■ Required work
Give only the number of lines in these records that include "agent".

Saved data entries
+-------+
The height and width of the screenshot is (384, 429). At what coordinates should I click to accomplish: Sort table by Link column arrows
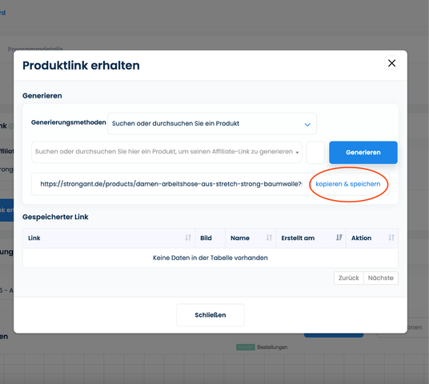pyautogui.click(x=188, y=238)
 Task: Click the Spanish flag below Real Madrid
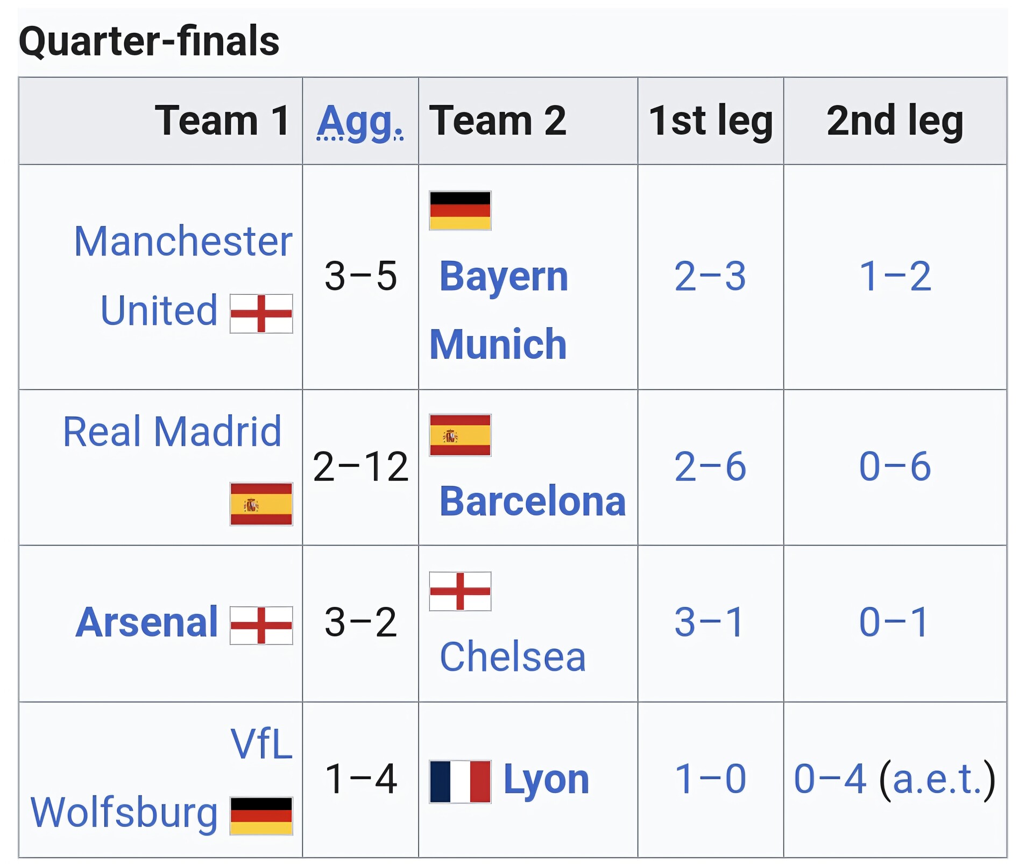coord(261,504)
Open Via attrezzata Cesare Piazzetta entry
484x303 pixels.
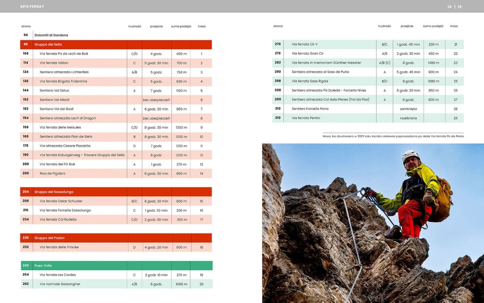click(x=65, y=146)
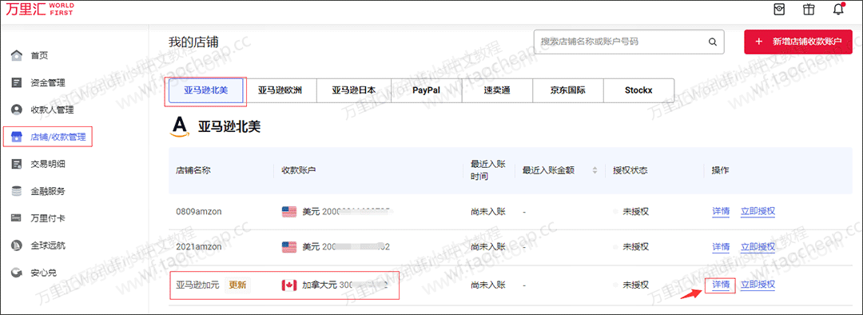Click the home icon beside 首页
Viewport: 863px width, 315px height.
point(17,56)
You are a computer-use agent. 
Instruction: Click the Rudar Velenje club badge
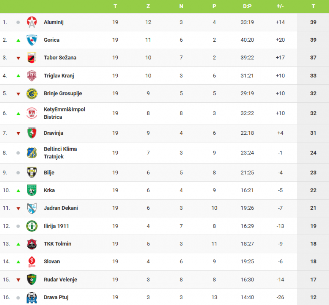(32, 279)
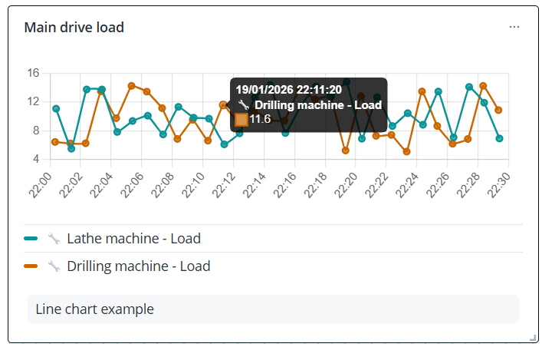Click the Main drive load widget title

(x=74, y=28)
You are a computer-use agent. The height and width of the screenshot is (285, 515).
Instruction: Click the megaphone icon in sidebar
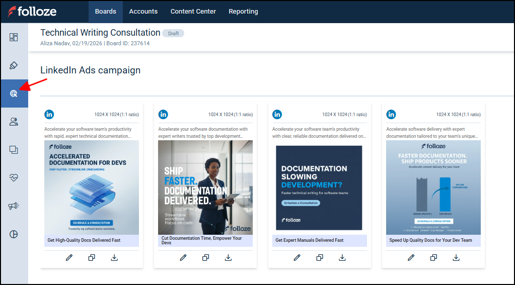click(x=14, y=206)
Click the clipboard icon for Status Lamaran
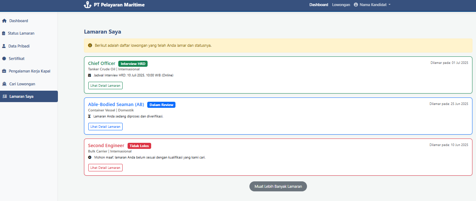Viewport: 476px width, 201px height. point(4,33)
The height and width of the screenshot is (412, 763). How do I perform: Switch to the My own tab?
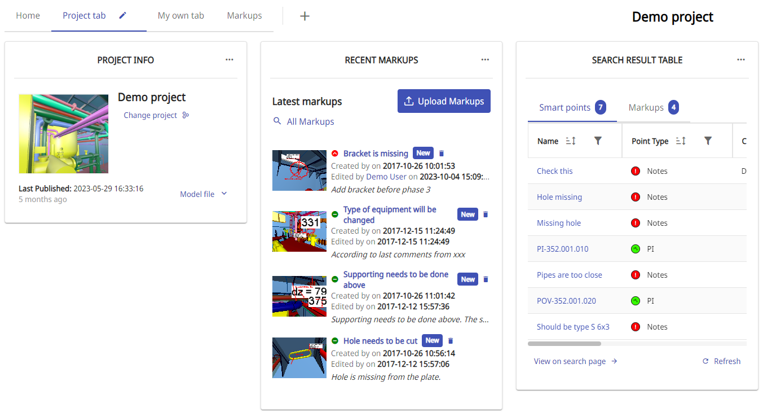[x=180, y=16]
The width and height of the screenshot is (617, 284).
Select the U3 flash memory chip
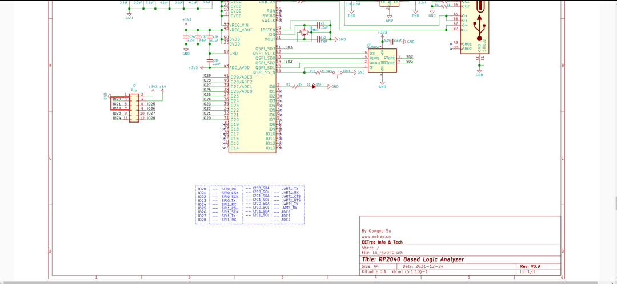382,61
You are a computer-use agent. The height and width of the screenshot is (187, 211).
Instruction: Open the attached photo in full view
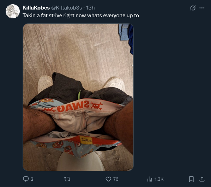(x=78, y=97)
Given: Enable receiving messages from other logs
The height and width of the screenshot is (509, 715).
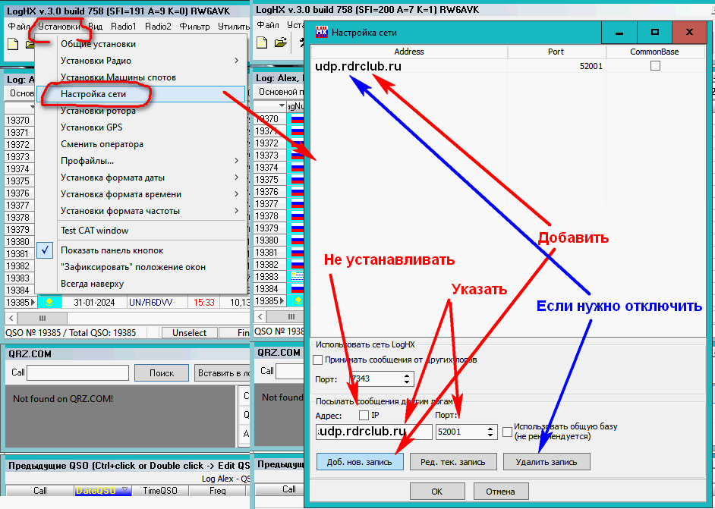Looking at the screenshot, I should [x=318, y=360].
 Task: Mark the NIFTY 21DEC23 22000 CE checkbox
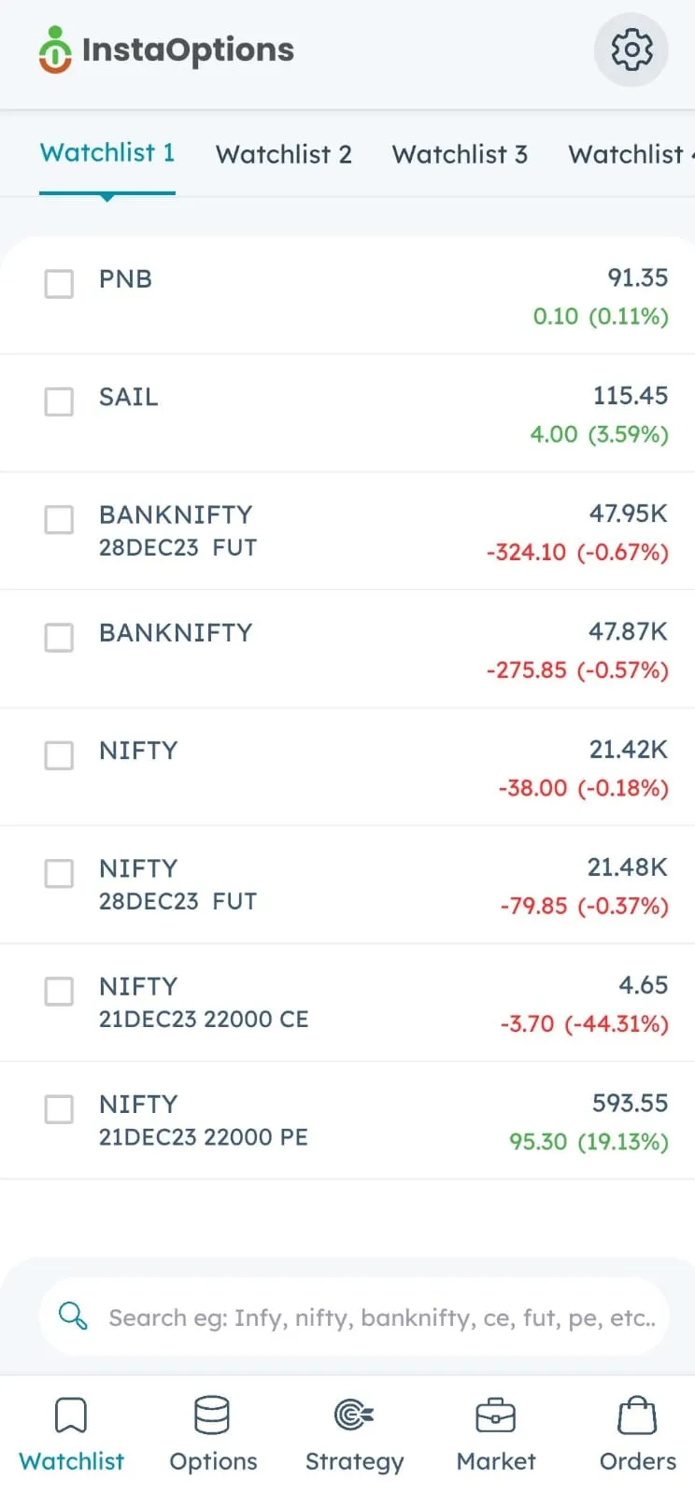60,991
+-------+
■ Written response
3